◆ TASK GOAL ◆
Below are some records; return each one exactly.
───── SUPPLIED RECORDS
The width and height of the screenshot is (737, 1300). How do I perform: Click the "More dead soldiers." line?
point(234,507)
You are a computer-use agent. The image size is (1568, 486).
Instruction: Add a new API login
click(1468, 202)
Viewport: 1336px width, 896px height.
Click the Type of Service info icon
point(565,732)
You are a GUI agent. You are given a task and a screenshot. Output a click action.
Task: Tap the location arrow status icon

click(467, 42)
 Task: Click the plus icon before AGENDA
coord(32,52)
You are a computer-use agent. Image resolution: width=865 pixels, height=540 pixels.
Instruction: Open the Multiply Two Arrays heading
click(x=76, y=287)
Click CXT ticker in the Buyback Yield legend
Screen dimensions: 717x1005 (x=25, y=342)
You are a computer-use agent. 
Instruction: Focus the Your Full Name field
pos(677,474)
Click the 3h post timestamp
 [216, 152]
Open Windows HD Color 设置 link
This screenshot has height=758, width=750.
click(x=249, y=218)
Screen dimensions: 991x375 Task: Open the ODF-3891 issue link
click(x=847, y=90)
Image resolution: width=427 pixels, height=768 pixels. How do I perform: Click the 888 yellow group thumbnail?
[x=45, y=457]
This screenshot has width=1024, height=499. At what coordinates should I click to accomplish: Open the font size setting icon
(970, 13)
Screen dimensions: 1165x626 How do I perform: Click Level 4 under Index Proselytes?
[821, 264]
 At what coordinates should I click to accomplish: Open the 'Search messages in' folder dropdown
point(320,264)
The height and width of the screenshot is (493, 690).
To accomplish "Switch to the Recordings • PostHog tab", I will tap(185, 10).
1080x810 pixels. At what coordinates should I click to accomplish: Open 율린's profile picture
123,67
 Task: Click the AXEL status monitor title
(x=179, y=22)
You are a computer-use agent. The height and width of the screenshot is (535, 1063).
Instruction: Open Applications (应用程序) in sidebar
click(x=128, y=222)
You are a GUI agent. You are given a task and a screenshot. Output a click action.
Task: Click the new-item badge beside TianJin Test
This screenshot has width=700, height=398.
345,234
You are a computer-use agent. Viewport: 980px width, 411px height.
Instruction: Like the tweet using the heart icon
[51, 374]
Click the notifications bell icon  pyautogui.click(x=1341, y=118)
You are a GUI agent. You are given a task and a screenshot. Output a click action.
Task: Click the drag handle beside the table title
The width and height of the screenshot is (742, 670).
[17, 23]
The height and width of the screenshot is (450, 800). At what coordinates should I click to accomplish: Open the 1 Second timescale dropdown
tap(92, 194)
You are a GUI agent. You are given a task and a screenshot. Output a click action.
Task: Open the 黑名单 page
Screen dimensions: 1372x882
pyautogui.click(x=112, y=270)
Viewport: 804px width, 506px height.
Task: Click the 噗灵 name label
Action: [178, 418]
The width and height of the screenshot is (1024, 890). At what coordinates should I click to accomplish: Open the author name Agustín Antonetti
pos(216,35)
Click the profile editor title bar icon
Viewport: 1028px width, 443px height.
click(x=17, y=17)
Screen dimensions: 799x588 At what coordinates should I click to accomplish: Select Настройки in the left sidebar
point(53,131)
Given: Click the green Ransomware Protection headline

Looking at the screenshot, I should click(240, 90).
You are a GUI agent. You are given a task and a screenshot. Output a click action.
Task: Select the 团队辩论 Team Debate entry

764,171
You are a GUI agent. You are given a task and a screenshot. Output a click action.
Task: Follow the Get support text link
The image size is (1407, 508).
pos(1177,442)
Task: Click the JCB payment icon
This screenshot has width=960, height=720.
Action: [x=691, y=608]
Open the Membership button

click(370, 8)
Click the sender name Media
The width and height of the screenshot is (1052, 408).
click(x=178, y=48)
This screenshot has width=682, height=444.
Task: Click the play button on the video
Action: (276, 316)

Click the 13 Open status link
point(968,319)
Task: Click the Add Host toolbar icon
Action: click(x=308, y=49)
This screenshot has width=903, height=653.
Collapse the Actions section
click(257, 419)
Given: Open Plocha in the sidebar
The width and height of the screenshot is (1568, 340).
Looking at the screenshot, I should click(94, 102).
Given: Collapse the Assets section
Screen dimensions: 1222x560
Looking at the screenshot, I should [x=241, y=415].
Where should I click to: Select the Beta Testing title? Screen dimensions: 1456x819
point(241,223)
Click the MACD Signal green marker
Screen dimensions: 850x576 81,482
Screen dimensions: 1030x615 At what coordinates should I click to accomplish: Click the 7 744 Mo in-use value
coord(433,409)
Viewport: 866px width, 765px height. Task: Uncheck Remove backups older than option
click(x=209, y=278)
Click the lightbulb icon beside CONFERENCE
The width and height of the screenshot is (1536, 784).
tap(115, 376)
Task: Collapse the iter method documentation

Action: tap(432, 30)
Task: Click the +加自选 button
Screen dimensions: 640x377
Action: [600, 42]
──────────
◆ TASK RESULT ◆
The width and height of the screenshot is (737, 1300). How do I perform: Click the "More dead soldiers." line?
point(234,507)
You are a computer-use agent. The image size is (1568, 486).
Instruction: Add a new API login
click(1468, 202)
Viewport: 1336px width, 896px height.
Click the Type of Service info icon
point(565,732)
You are a GUI agent. You are given a task and a screenshot. Output a click action.
Task: Tap the location arrow status icon

click(467, 42)
 Task: Click the plus icon before AGENDA
coord(32,52)
You are a computer-use agent. Image resolution: width=865 pixels, height=540 pixels.
Instruction: Open the Multiply Two Arrays heading
click(x=76, y=287)
Click CXT ticker in the Buyback Yield legend
Screen dimensions: 717x1005 (x=25, y=342)
You are a computer-use agent. 
Instruction: Focus the Your Full Name field
pos(677,474)
Click the 3h post timestamp
 [216, 152]
Open Windows HD Color 设置 link
This screenshot has height=758, width=750.
click(x=249, y=218)
Screen dimensions: 991x375 Task: Open the ODF-3891 issue link
click(x=847, y=90)
Image resolution: width=427 pixels, height=768 pixels. How do I perform: Click the 888 yellow group thumbnail?
[x=45, y=457]
This screenshot has width=1024, height=499. At what coordinates should I click to accomplish: Open the font size setting icon
(970, 13)
Screen dimensions: 1165x626 How do I perform: Click Level 4 under Index Proselytes?
[821, 264]
 At what coordinates should I click to accomplish: Open the 'Search messages in' folder dropdown
point(320,264)
The height and width of the screenshot is (493, 690).
To accomplish "Switch to the Recordings • PostHog tab", I will tap(185, 10).
1080x810 pixels. At what coordinates should I click to accomplish: Open 율린's profile picture
123,67
 Task: Click the AXEL status monitor title
(x=179, y=22)
You are a computer-use agent. The height and width of the screenshot is (535, 1063).
Instruction: Open Applications (应用程序) in sidebar
click(x=128, y=222)
You are a GUI agent. You are given a task and a screenshot. Output a click action.
Task: Click the new-item badge beside TianJin Test
This screenshot has width=700, height=398.
345,234
You are a computer-use agent. Viewport: 980px width, 411px height.
Instruction: Like the tweet using the heart icon
[51, 374]
Click the notifications bell icon  pyautogui.click(x=1341, y=118)
You are a GUI agent. You are given a task and a screenshot. Output a click action.
Task: Click the drag handle beside the table title
The width and height of the screenshot is (742, 670).
[17, 23]
The height and width of the screenshot is (450, 800). At what coordinates should I click to accomplish: Open the 1 Second timescale dropdown
tap(92, 194)
You are a GUI agent. You are given a task and a screenshot. Output a click action.
Task: Open the 黑名单 page
Screen dimensions: 1372x882
pyautogui.click(x=112, y=270)
Viewport: 804px width, 506px height.
Task: Click the 噗灵 name label
Action: [178, 418]
The width and height of the screenshot is (1024, 890). At what coordinates should I click to accomplish: Open the author name Agustín Antonetti
pos(216,35)
Click the profile editor title bar icon
Viewport: 1028px width, 443px height.
click(x=17, y=17)
Screen dimensions: 799x588 At what coordinates should I click to accomplish: Select Настройки in the left sidebar
point(53,131)
Given: Click the green Ransomware Protection headline

Looking at the screenshot, I should click(240, 90).
You are a GUI agent. You are given a task and a screenshot. Output a click action.
Task: Select the 团队辩论 Team Debate entry

764,171
You are a GUI agent. You are given a task and a screenshot. Output a click action.
Task: Follow the Get support text link
The image size is (1407, 508).
pos(1177,442)
Task: Click the JCB payment icon
This screenshot has width=960, height=720.
Action: [x=691, y=608]
Open the Membership button

click(370, 8)
Click the sender name Media
The width and height of the screenshot is (1052, 408).
click(x=178, y=48)
This screenshot has width=682, height=444.
Task: Click the play button on the video
Action: (276, 316)

Click the 13 Open status link
point(968,319)
Task: Click the Add Host toolbar icon
Action: click(x=308, y=49)
This screenshot has width=903, height=653.
Collapse the Actions section
click(257, 419)
Given: Open Plocha in the sidebar
The width and height of the screenshot is (1568, 340).
Looking at the screenshot, I should click(94, 102).
Given: Collapse the Assets section
Screen dimensions: 1222x560
Looking at the screenshot, I should [x=241, y=415].
Where should I click to: Select the Beta Testing title? Screen dimensions: 1456x819
point(241,223)
Click the MACD Signal green marker
Screen dimensions: 850x576 81,482
Screen dimensions: 1030x615 At what coordinates should I click to accomplish: Click the 7 744 Mo in-use value
coord(433,409)
Viewport: 866px width, 765px height. Task: Uncheck Remove backups older than option
click(x=209, y=278)
Click the lightbulb icon beside CONFERENCE
The width and height of the screenshot is (1536, 784).
tap(115, 376)
Task: Collapse the iter method documentation

Action: tap(432, 30)
Task: Click the +加自选 button
Screen dimensions: 640x377
Action: [600, 42]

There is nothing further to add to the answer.